The more I struggled to be plain, the more
Mannerism hobbled me. What for?
Since it had never truly fit, why wear
The shoe of prose? In verse the feet went bare.”
~James Merrill, The Book of Ephraim
In Verse the Feet Went Bare is a blog that was started in 2010 because there were almost no blogs dedicated solely to poetry. I’ve saddled myself with the contradictory task of discussing poetry in such a way that it is simultaneously thought provoking to those who are comfortable with poetry and inviting to those who still wear the shoe of prose.
Danielle Mebert is a poet and adjunct professor from New York.
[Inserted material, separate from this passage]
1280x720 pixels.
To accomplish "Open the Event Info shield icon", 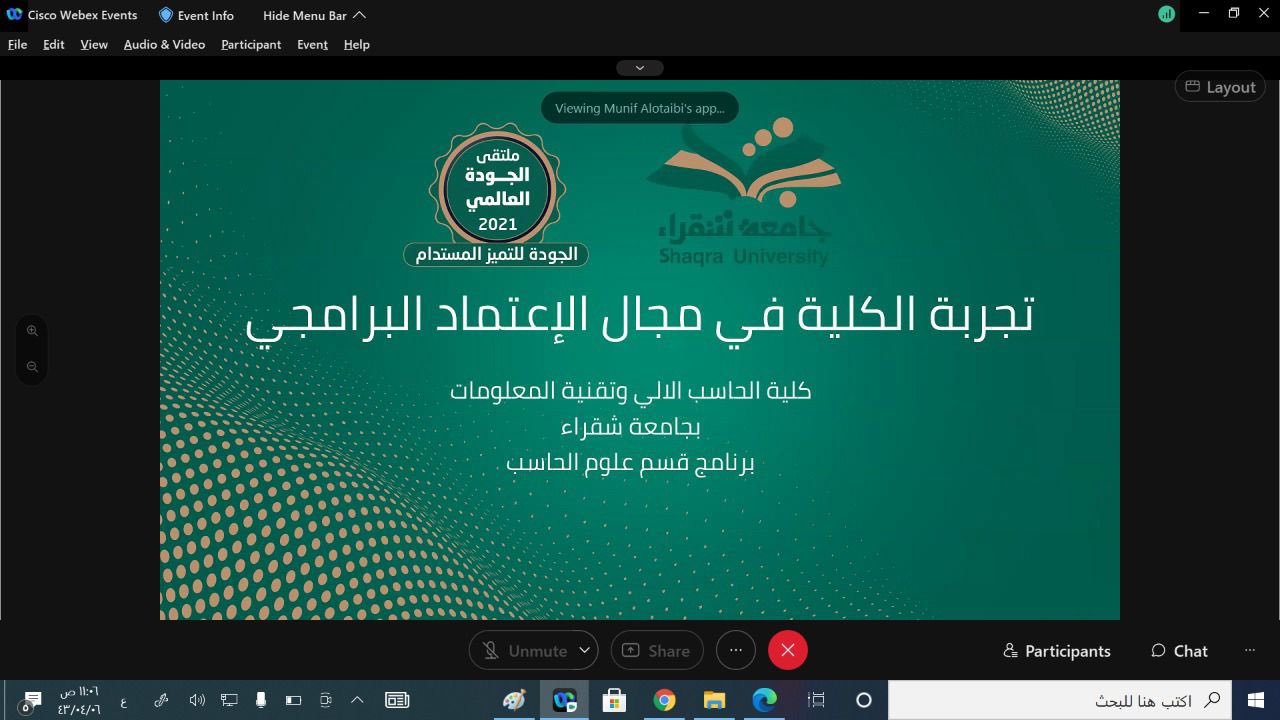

Her work has been published by Gloom Cupboard, Buzzard Picnic, Barefoot Muse, The Prose Poem Project, Writers’ Bloc, and the Write Room.
hola!
so i was stumbling about the steeplechase of the internet
looking for verse my eyes could ride and,
not finding the process as easy as expected
(i can only go through guggenheim and pen fellow pages
before my eyes feel saddled w/ the spiny glyphs
of unknown names), typed erika meitner into the P&W
search box and i saw you’d been reading Ideal Cities
lately.
(short aside: i was lucky enough to study w/ her at VT,
where she’s currently teaching and braving the brazen
brumal winds that rend all warmth to tatters,
and have been corresponding w/ her as of late
re: MFA potentialities/indispensibles
and remember her telling me Ideal Cities’ award
and imminent publication)
some vicissitudes later, i was her, reading your interviews
w/ delight at their perspicuity and
w/ disbelief at your modesty/the fact this IS the only prosodocentric blog i’ve been able to dredge from the internet’s miasma.
i started writing this reply w/ no real direction in mind
(inadvertant ars poetica?) than i guess just to say
that it’s great, that i admire your gumption and voice, and am intrigued by the alluded-to sestina, but won’t pry beyond an approbative nod.
but, so as to avert any purposelessness in this reply, so you don’t feel time spent untangling this is wasted,
i’ll offer my help in i guess w/e way you’d envision needing it,
since i imagine being a real live MFA student, in NYC no less,
can get frenetic, over-hectic, under-leisured,
and i’m leading a semi-sinecure life as software tester-cum-un-
published half-fledged poet in Buenos Aires
and woud love to get into a poetic swing of things
if it’s not too much to suggest/insinuate/intimate.
so yeah.
bon suerte, bon courage and i’m looking forward to more posts.